C’est une expérience complètement différente. On se sent très différent. Quand vous étiez dans un club de strip-tease avant, il y avait un niveau général de joie. Et maintenant, ça a complètement disparu. Les mecs ne viennent pas avec un grand groupe d’amis. Les mecs viennent seuls. Notre clientèle est habituellement une bande de mecs qui sortent du travail, parce que nous sommes à côté de toutes les compagnies pétrolières et gazières, et qu’ils sont là pour un happy hour. Maintenant, c’est surtout des habitués, et des membres de notre club VIP – il y a beaucoup moins de gens qui veulent s’amuser et dépenser beaucoup d’argent. Ce sont des gars qui sont un peu plus avares, c’est sûr.

C’est une mauvaise ambiance ?

Ouais, ça fait juste très bizarre. C’est presque un truc du genre « ne pas demander, ne pas dire ». Personne n’évoque la pandémie, parce que personne ne veut reconnaître qu’elle existe.

Les lap dances sont-elles toujours autorisées ?

Ouais, les lap dances sont autorisées. Il n’y a aucun moyen de prendre de la distance socialement dans un club de strip-tease. Vous portez un masque mais je suis sur vos genoux. J’essuie les bébés entre les clients, ce que je faisais avant le Covid, mais maintenant c’est une précaution normale plutôt qu’une chose bizarre que j’ai faite.
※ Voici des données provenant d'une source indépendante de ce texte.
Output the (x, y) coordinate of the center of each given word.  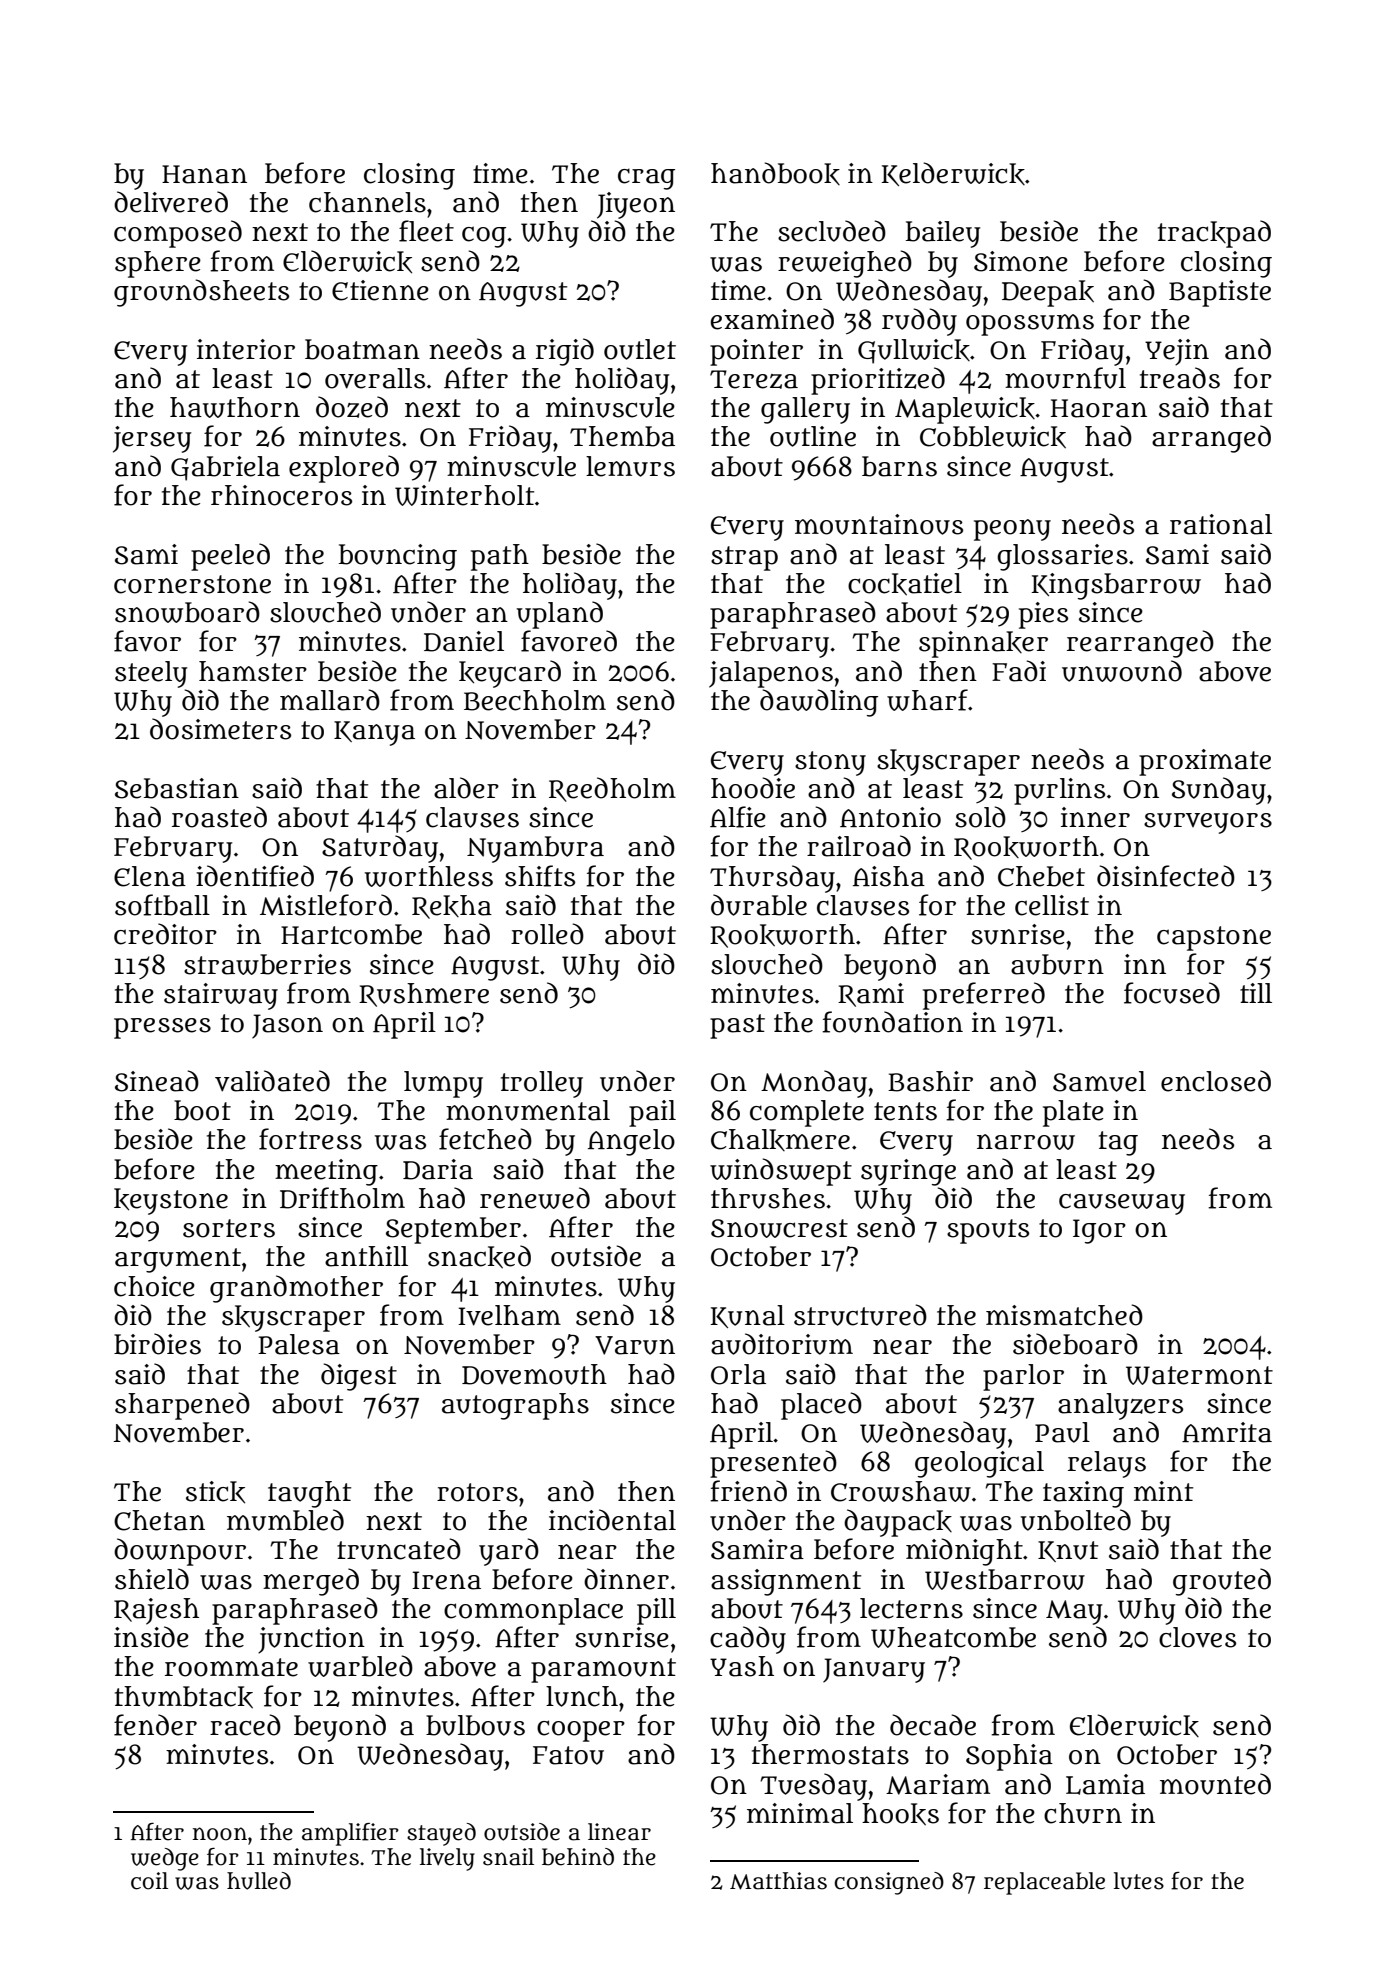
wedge (165, 1859)
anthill (366, 1256)
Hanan (204, 174)
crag (646, 179)
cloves (1197, 1637)
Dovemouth (534, 1374)
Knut (1068, 1551)
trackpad (1214, 234)
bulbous (475, 1725)
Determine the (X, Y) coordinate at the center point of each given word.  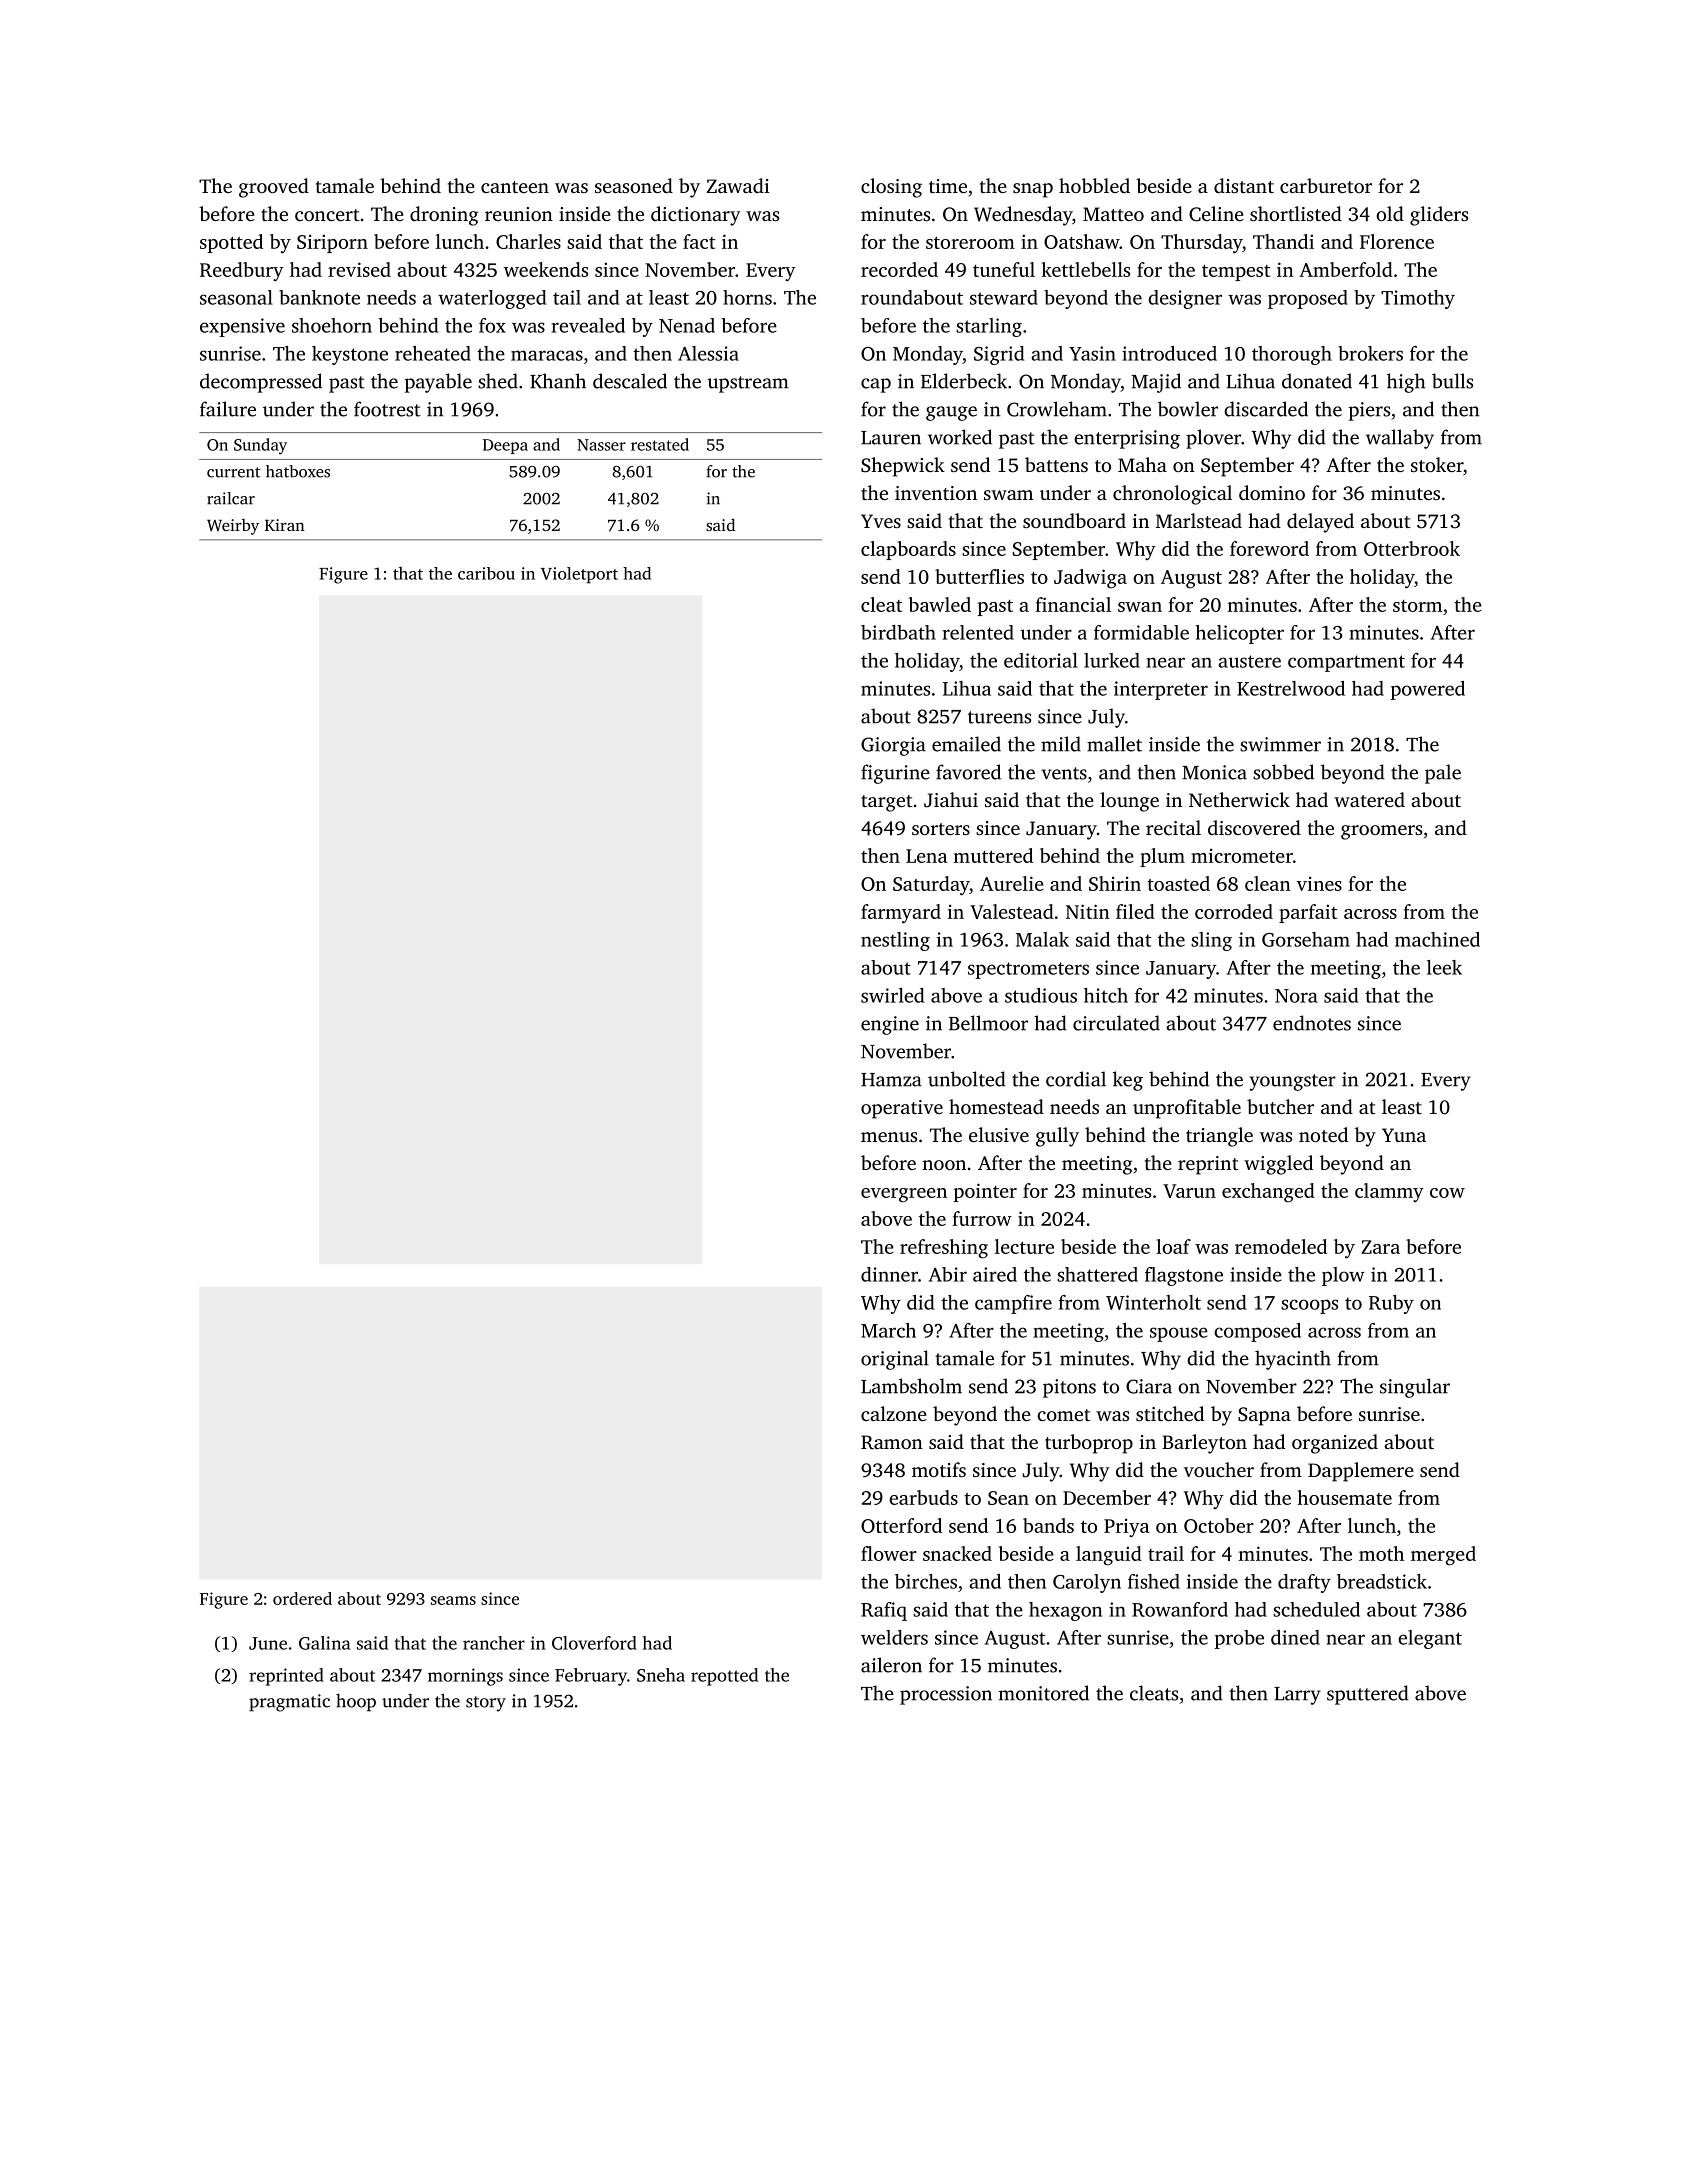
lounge (1129, 802)
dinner (889, 1274)
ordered (302, 1598)
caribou (486, 573)
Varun (1189, 1191)
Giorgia (893, 746)
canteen (515, 187)
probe (1239, 1639)
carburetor (1326, 185)
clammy (1389, 1192)
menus (889, 1137)
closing (891, 188)
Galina (325, 1643)
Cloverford (594, 1643)
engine (890, 1025)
Combien avez-vous peur, vous et vos collègues, d’attraper le Covid-19 ?

Pour la plupart, il y a beaucoup moins de filles, et il y a beaucoup de nouvelles filles qui viennent d’autres villes qui sont toujours fermées à notre club pour qu’elles puissent travailler. Pour la plupart, les gens sont préoccupés par leur situation financière. Il y a une rumeur selon laquelle trois de nos managers l’ont eu, mais ils ne sont pas clairs avec nous. Il y a beaucoup plus d’anxiété. Cela me rappelle ce que les filles plus âgées disent que la crise financière de 2008 était.

Que pensez-vous de la honte que nous voyons visant les personnes qui sortent dans les clubs en ce moment ?

C’est notre travail, et juste parce que notre travail est quelque chose de sexuel, nous n’avons pas le bénéfice du doute que, comme, les serveurs obtiennent. Il y a déjà beaucoup de stigmatisation. Il y a déjà beaucoup de danger dans ce travail, alors quelle est la différence ? Je pourrais déjà mourir lors d’une nuit normale ici. On ne sait jamais. On ne peut pas juger les femmes qui prennent ces décisions, mais on nous traite et on nous fait honte comme le font les habitués des clubs en ce moment. Nous avons un loyer à payer. Ce n’est pas parce que nous avons le choix du moment où nous y allons que nous avons le choix de nos factures.